PAM: Benchamach poussé vers la sortie?

Par Mohamed CHAOUI | Edition N°:5428 Le 09/01/2019 | Partager
La montée en puissance de Akhchichène, pourtant blâmé il y a quelques semaines
Le congrès national avancé à octobre prochain
Nouveau patron pour le bureau fédéral

Le PAM est-il vraiment sorti de la zone de turbulences? Difficile de répondre par l’affirmative surtout au lendemain de la tenue d’une réunion au sommet samedi dernier ( bureau politique et bureau fédéral) destinée à mettre de l’ordre dans la maison, après des sorties de route publiques de responsables du parti.

Au final, plusieurs décisions ont été prises. Ahmed Akhchichène, président de la région Marrakech-Safi, qui avait essuyé un blâme du secrétaire général il y a quelques semaines, vient d’être promu secrétaire général par intérim, un poste supérieur au grade de SG-adjoint.
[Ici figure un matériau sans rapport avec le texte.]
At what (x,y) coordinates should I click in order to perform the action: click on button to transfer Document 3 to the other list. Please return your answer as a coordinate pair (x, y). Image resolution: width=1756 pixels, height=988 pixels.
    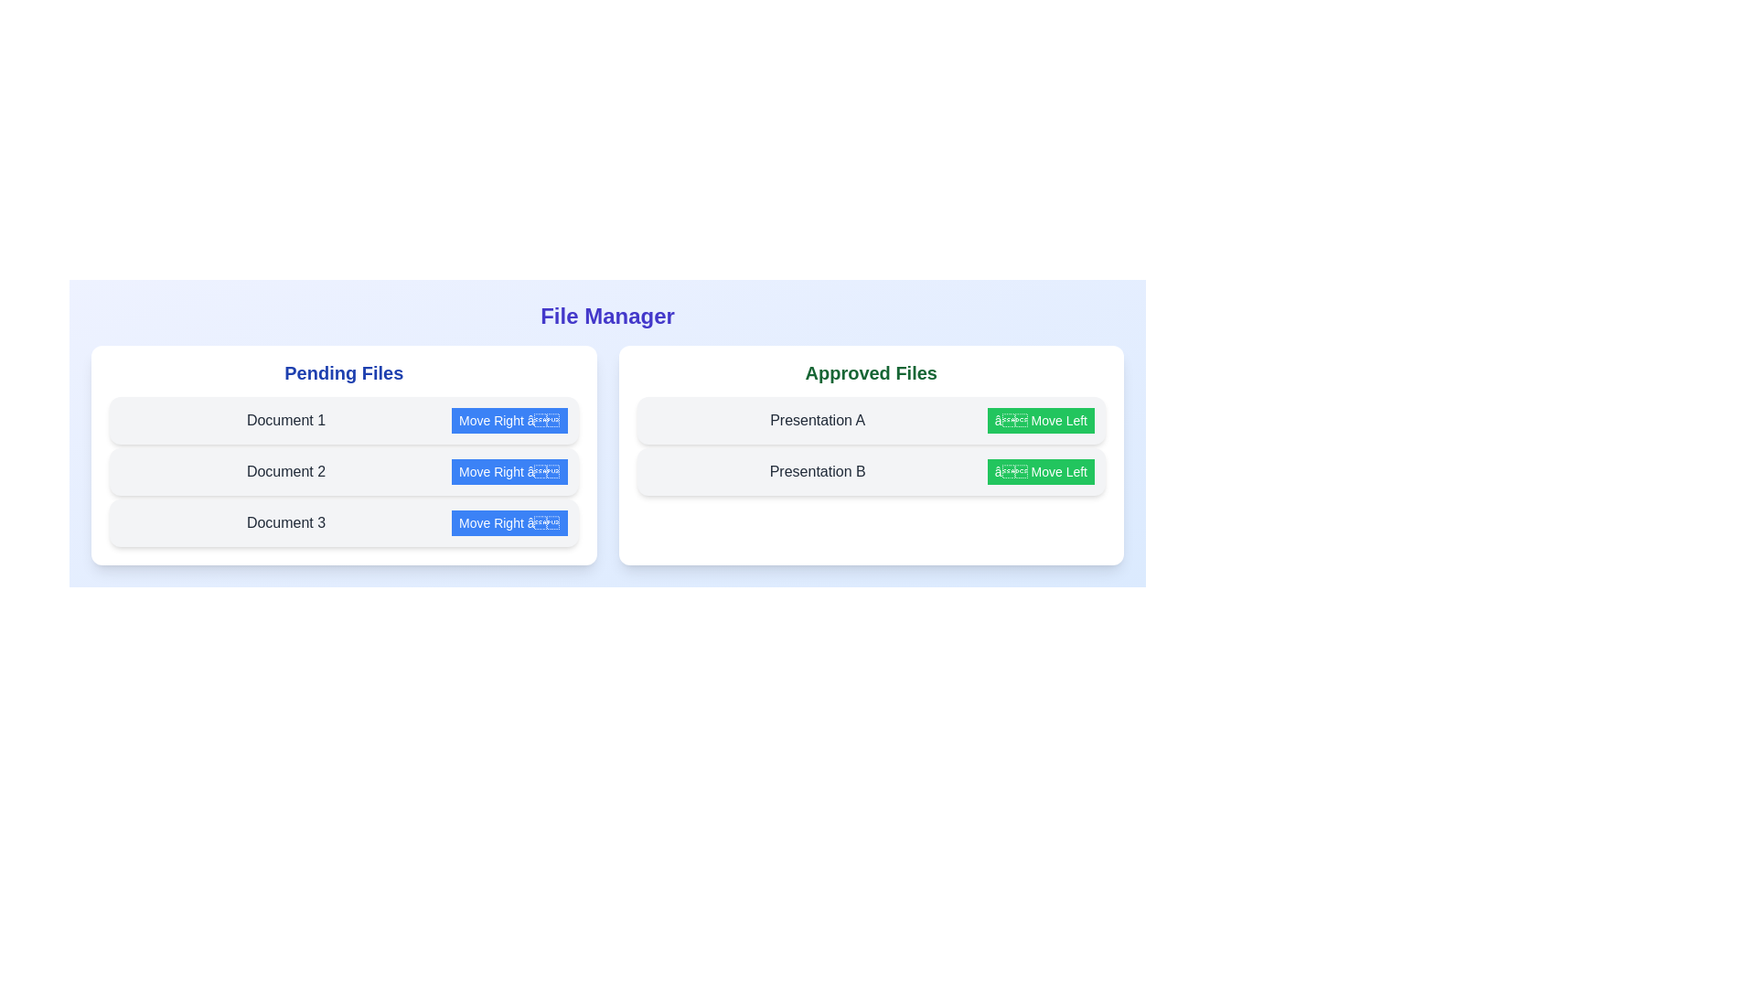
    Looking at the image, I should click on (509, 522).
Cela peut être interprété comme un pas en arrière de Abdelhakim Benchamach pour laisser à l’ancien ministre le champ libre pour diriger le PAM pendant la période de transition qui va jusqu’en octobre prochain, date du prochain congrès. Ce rendez-vous était initialement prévu pour janvier 2020 mais la pression de la contestation a été telle qu’il a été avancé de quelques mois.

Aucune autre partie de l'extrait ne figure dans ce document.